For each line below that holds "computer", return the line as it stands.

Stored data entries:
= Beginning of Section =

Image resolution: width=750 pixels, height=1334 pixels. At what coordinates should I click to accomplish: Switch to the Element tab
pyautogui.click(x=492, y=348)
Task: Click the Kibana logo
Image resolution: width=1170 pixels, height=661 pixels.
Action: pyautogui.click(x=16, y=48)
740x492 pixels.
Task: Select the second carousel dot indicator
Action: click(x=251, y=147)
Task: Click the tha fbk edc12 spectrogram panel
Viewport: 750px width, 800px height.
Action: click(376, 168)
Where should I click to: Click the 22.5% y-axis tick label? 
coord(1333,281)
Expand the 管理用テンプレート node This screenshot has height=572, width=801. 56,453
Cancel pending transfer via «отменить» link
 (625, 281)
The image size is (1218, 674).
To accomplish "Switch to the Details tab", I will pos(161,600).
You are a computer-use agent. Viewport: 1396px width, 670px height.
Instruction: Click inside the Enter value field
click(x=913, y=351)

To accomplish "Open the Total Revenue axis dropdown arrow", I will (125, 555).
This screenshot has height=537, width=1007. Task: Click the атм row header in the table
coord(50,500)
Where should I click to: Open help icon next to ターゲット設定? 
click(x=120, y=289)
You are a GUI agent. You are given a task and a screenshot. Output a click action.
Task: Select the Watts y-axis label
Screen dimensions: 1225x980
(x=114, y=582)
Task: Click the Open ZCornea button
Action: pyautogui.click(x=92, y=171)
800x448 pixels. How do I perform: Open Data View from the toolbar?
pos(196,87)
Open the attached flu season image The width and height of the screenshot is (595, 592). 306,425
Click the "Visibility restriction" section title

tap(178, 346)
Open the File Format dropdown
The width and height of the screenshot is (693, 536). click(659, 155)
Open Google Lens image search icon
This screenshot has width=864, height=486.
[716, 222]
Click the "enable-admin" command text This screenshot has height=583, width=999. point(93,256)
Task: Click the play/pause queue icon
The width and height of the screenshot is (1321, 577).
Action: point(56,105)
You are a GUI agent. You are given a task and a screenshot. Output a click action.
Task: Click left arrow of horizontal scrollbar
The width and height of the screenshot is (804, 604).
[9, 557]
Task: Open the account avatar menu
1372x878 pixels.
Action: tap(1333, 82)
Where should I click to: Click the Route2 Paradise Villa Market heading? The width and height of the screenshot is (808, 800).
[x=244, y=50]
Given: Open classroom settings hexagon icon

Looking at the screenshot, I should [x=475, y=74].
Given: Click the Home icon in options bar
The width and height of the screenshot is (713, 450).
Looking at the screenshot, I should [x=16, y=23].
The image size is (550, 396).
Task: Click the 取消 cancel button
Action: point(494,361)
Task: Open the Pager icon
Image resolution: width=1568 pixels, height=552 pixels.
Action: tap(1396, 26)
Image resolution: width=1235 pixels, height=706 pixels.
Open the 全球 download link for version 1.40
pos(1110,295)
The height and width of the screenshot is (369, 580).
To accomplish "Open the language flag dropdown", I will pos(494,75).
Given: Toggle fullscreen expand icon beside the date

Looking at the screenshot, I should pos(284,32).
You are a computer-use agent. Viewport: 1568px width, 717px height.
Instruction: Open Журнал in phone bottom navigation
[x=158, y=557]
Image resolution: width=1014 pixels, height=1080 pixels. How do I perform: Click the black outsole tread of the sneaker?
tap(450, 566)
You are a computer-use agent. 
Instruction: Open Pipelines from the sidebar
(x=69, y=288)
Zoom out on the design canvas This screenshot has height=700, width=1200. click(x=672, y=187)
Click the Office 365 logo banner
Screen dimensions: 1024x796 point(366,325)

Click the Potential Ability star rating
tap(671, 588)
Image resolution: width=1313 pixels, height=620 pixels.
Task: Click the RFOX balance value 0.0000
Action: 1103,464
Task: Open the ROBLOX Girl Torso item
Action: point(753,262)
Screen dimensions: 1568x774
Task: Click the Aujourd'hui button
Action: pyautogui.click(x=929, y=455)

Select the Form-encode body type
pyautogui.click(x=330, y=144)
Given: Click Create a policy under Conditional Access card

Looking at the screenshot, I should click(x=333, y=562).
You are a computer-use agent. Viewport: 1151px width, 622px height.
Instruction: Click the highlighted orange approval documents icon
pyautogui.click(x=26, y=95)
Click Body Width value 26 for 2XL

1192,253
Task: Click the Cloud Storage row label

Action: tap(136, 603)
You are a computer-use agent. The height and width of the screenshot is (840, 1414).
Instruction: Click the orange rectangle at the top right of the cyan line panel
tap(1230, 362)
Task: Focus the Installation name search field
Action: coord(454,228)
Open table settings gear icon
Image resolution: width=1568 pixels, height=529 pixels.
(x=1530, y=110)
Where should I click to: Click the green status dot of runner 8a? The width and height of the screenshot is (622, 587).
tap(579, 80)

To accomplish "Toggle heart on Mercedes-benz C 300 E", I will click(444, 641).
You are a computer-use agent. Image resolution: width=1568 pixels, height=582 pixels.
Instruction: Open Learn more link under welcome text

= End of Section =

Result:
You are a computer-use agent. Viewport: 1396px width, 670px height.
You are a computer-use agent. Viewport: 1568px width, 717px height.
You are a computer-use agent. 
You are a computer-use agent. Viewport: 1151px width, 622px height.
You are a computer-use agent. The height and width of the screenshot is (840, 1414).
You are a computer-use agent. Image resolution: width=1568 pixels, height=582 pixels.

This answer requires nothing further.